Notícias

Notícias

Petróleo sobe 5% na semana, apoiado por plano de embargo da UE e dólar fraco

Por
Agência Brasil

O petróleo fechou em alta nesta sexta-feira, 6, e acumulou alta perto de 5% ao longo da semana, marcada por discussões entre líderes da União Europeia (UE) para adotar um embargo a importações de petróleo produzido na Rússia como uma das medidas de um sexto pacote de medidas contra a guerra na Ucrânia.
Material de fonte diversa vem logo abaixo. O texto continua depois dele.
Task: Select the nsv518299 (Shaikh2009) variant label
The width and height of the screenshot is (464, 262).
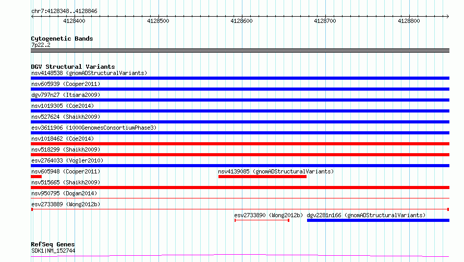Action: tap(65, 149)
Um dólar fraco no exterior – após decisão monetária do Federal reserve (Fed) e o relatório de empregos de abril nos EUA – também deu força à commodity energética.

Na New York Mercantile Exchange (Nymex), o barril do petróleo WTI com entrega prevista para junho subiu 1,39% (US$ 1,51) hoje e 4,85% na semana, a US$ 109,77, enquanto o do Brent avançou 1,34% (US$ 1,49) nesta sexta-feira e 4,90% nos últimos sete dias, a US$ 112,39, na Intercontinental Exchange (ICE).

Após apresentar sua proposta para o embargo ao óleo russo, a Comissão Europeia agora terá de enfrentar a oposição de países da UE dependentes da produção da Rússia, como Hungria, Eslováquia e República Checa, para conseguir aprová-lo. Segundo o comissário europeu para Economia, Paolo Gentiloni, a proposta do braço executivo do bloco foi “corajosa” e uma decisão final será anunciada em breve. Segundo a Reuters, o Alto Representante da UE – cargo análogo ao de um ministro de Relações Exteriores – Josep Borrell, afirmou que vai convocar uma reunião na próxima semana se as lideranças não conseguirem chegar a um acordo sobre um embargo ao petróleo russo até o fim desta semana.

Mesmo que os 27 Estados da UE não cheguem a um acordo, é provável que a importação de petróleo da Rússia na Europa despenque ao longo do ano, forçando o país do presidente Vladimir Putin a diminuir sua produção, o que apertaria ainda mais a oferta global e os preços da commodity energética, avalia a Capital Economics, em relatório.

Assim como em outros dias da semana, a desvalorização do dólar em relação a outras moedas fortes ajudou os contratos do óleo ao longo desta sexta-feira. Mas com o aperto monetário nos EUA mais avançado que na maioria das outras economias desenvolvidas e os temores de desaceleração econômica global, é improvável que a moeda americana siga uma tendência de baixa no restante de 2022, projeta a Capital Economics.

Ainda entre as notícias do setor, a Baker Hughes informou que os poços e plataformas de petróleo ativos nos EUA subiram 5 na última semana, a 557.